=== Exercise description ===
The answer consists solely of the data below, reproduced exactly.

=== Source information ===

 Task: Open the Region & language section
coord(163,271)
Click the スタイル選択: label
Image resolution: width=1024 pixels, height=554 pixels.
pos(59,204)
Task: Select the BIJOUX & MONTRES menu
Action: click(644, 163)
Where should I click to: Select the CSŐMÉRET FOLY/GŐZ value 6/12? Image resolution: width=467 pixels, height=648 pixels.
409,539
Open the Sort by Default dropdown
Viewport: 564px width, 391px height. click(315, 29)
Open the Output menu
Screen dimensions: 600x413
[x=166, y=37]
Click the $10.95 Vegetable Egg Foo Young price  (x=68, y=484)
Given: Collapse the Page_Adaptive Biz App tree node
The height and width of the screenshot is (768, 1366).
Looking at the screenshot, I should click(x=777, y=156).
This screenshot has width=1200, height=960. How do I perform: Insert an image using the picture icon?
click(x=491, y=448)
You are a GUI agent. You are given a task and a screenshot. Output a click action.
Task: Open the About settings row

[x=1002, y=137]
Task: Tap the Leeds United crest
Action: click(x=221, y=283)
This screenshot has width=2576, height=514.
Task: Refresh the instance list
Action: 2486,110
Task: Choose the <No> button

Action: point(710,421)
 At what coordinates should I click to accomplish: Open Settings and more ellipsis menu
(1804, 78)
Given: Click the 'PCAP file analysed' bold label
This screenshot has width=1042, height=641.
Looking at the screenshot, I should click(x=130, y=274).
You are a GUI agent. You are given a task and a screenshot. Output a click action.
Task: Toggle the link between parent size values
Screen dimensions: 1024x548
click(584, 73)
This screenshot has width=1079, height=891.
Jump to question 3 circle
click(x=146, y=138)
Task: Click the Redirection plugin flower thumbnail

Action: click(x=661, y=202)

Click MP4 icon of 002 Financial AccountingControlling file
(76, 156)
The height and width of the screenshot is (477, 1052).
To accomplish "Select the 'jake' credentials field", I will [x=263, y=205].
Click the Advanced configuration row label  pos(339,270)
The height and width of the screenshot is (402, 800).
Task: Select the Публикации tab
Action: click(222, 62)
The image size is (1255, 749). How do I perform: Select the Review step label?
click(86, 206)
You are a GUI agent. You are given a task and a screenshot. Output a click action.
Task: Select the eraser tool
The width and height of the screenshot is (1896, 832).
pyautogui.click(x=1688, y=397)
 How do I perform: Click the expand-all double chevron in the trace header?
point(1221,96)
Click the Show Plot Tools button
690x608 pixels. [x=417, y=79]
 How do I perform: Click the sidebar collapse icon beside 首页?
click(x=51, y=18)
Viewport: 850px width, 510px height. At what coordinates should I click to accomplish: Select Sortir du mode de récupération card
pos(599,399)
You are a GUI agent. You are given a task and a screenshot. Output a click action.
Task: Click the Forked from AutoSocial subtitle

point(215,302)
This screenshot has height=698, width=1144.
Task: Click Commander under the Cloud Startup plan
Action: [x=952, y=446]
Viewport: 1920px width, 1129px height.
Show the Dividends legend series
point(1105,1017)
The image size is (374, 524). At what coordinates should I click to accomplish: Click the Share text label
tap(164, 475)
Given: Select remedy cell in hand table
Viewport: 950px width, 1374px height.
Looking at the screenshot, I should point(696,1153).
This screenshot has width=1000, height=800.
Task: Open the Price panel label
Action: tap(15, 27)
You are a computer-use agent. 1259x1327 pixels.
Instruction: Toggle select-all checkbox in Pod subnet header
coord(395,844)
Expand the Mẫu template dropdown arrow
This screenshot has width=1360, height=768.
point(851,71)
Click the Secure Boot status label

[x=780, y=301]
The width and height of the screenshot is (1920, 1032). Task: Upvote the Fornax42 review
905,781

=== Output ===
 Task: Open the Region & language section
coord(163,271)
Click the スタイル選択: label
Image resolution: width=1024 pixels, height=554 pixels.
pos(59,204)
Task: Select the BIJOUX & MONTRES menu
Action: click(644, 163)
Where should I click to: Select the CSŐMÉRET FOLY/GŐZ value 6/12? Image resolution: width=467 pixels, height=648 pixels.
409,539
Open the Sort by Default dropdown
Viewport: 564px width, 391px height. click(315, 29)
Open the Output menu
Screen dimensions: 600x413
[x=166, y=37]
Click the $10.95 Vegetable Egg Foo Young price  (x=68, y=484)
Given: Collapse the Page_Adaptive Biz App tree node
The height and width of the screenshot is (768, 1366).
Looking at the screenshot, I should click(x=777, y=156).
This screenshot has width=1200, height=960. How do I perform: Insert an image using the picture icon?
click(x=491, y=448)
You are a GUI agent. You are given a task and a screenshot. Output a click action.
Task: Open the About settings row

[x=1002, y=137]
Task: Tap the Leeds United crest
Action: click(x=221, y=283)
This screenshot has width=2576, height=514.
Task: Refresh the instance list
Action: 2486,110
Task: Choose the <No> button

Action: point(710,421)
 At what coordinates should I click to accomplish: Open Settings and more ellipsis menu
(1804, 78)
Given: Click the 'PCAP file analysed' bold label
This screenshot has width=1042, height=641.
Looking at the screenshot, I should click(x=130, y=274).
You are a GUI agent. You are given a task and a screenshot. Output a click action.
Task: Toggle the link between parent size values
Screen dimensions: 1024x548
click(584, 73)
This screenshot has width=1079, height=891.
Jump to question 3 circle
click(x=146, y=138)
Task: Click the Redirection plugin flower thumbnail

Action: click(x=661, y=202)

Click MP4 icon of 002 Financial AccountingControlling file
(76, 156)
The height and width of the screenshot is (477, 1052).
To accomplish "Select the 'jake' credentials field", I will [x=263, y=205].
Click the Advanced configuration row label  pos(339,270)
The height and width of the screenshot is (402, 800).
Task: Select the Публикации tab
Action: click(222, 62)
The image size is (1255, 749). How do I perform: Select the Review step label?
click(86, 206)
You are a GUI agent. You are given a task and a screenshot. Output a click action.
Task: Select the eraser tool
The width and height of the screenshot is (1896, 832).
pyautogui.click(x=1688, y=397)
 How do I perform: Click the expand-all double chevron in the trace header?
point(1221,96)
Click the Show Plot Tools button
690x608 pixels. [x=417, y=79]
 How do I perform: Click the sidebar collapse icon beside 首页?
click(x=51, y=18)
Viewport: 850px width, 510px height. At what coordinates should I click to accomplish: Select Sortir du mode de récupération card
pos(599,399)
You are a GUI agent. You are given a task and a screenshot. Output a click action.
Task: Click the Forked from AutoSocial subtitle

point(215,302)
This screenshot has height=698, width=1144.
Task: Click Commander under the Cloud Startup plan
Action: [x=952, y=446]
Viewport: 1920px width, 1129px height.
Show the Dividends legend series
point(1105,1017)
The image size is (374, 524). At what coordinates should I click to accomplish: Click the Share text label
tap(164, 475)
Given: Select remedy cell in hand table
Viewport: 950px width, 1374px height.
Looking at the screenshot, I should point(696,1153).
This screenshot has width=1000, height=800.
Task: Open the Price panel label
Action: tap(15, 27)
You are a computer-use agent. 1259x1327 pixels.
Instruction: Toggle select-all checkbox in Pod subnet header
coord(395,844)
Expand the Mẫu template dropdown arrow
This screenshot has width=1360, height=768.
point(851,71)
Click the Secure Boot status label

[x=780, y=301]
The width and height of the screenshot is (1920, 1032). Task: Upvote the Fornax42 review
905,781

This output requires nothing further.